弱者切り捨ての制度が絵空事でない恐ろしさ

早川千絵監督の長編デビュー作「PLAN75」は、日本の将来に警鐘を鳴らす問題作。近未来の日本が舞台だが、絵空事でないリアリティーがある。

PLAN75とは、75歳以上が10万円の支給と引き換えに死を選択できる制度。自らの生死を決められると言えば聞こえはよいが、悠々自適のお金持ちがこの制度を利用する筈もなく、自助では老後の暮らしが立ちいかないお年寄りをターゲットにした、弱者切り捨ての人権を無視した制度。格差社会で、尚且つ自助を強いる日本の現状から、将来的にないと言い切れないのが恐ろしい。

映画「PLAN75」は、75歳以上のお年寄りが制度の申込をせざる得ない状況と、制度を勧める側の人間に芽生えた疑問を交互に描いている。
──────────────────────────────
» **練習問題 1**: 読解文にある「近未来の日本が舞台だが、絵空事でないリアリティーがある。」という一文を英語に訳しなさい。
──────────────────────────────
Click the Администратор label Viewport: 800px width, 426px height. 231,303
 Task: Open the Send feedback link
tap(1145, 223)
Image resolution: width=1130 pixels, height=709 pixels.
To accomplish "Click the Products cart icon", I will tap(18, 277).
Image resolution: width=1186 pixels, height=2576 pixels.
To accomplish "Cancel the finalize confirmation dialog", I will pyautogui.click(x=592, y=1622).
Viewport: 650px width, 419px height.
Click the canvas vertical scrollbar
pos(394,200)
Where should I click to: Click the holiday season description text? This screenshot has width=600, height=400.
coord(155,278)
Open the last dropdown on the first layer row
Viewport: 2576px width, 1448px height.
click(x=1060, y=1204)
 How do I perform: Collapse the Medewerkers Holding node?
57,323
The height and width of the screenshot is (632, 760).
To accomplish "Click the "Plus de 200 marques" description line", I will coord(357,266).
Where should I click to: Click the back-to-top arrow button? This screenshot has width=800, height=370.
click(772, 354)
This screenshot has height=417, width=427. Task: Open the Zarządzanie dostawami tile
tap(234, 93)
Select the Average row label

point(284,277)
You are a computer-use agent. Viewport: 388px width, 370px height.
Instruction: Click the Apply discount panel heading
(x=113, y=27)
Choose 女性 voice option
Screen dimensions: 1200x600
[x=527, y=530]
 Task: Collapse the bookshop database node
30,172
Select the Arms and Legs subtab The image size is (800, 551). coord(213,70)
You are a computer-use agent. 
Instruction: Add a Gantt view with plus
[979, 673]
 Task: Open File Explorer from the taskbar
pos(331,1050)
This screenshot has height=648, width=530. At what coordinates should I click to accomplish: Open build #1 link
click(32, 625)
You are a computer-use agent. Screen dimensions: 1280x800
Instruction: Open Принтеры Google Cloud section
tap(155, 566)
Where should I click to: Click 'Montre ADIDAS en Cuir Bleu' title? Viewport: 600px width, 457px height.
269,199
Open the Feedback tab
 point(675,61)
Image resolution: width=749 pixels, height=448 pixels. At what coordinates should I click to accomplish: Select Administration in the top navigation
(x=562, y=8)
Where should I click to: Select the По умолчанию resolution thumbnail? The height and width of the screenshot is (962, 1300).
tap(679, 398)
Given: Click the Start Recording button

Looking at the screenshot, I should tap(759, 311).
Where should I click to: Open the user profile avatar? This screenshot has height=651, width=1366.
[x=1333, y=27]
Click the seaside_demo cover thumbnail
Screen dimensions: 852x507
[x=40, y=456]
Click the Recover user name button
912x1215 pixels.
──────────────────────────────
» **練習問題 2**: 上のリストについて、「Given: Click the Start Recording button」を含む行からリストの最後の行までを、両端の行も含めてそのまま書き出しなさい。

» **解答例 1**: It is set in a near-future Japan, yet it has a realism that is far from mere fantasy.

» **解答例 2**:
Given: Click the Start Recording button

Looking at the screenshot, I should tap(759, 311).
Where should I click to: Open the user profile avatar? This screenshot has height=651, width=1366.
[x=1333, y=27]
Click the seaside_demo cover thumbnail
Screen dimensions: 852x507
[x=40, y=456]
Click the Recover user name button
912x1215 pixels.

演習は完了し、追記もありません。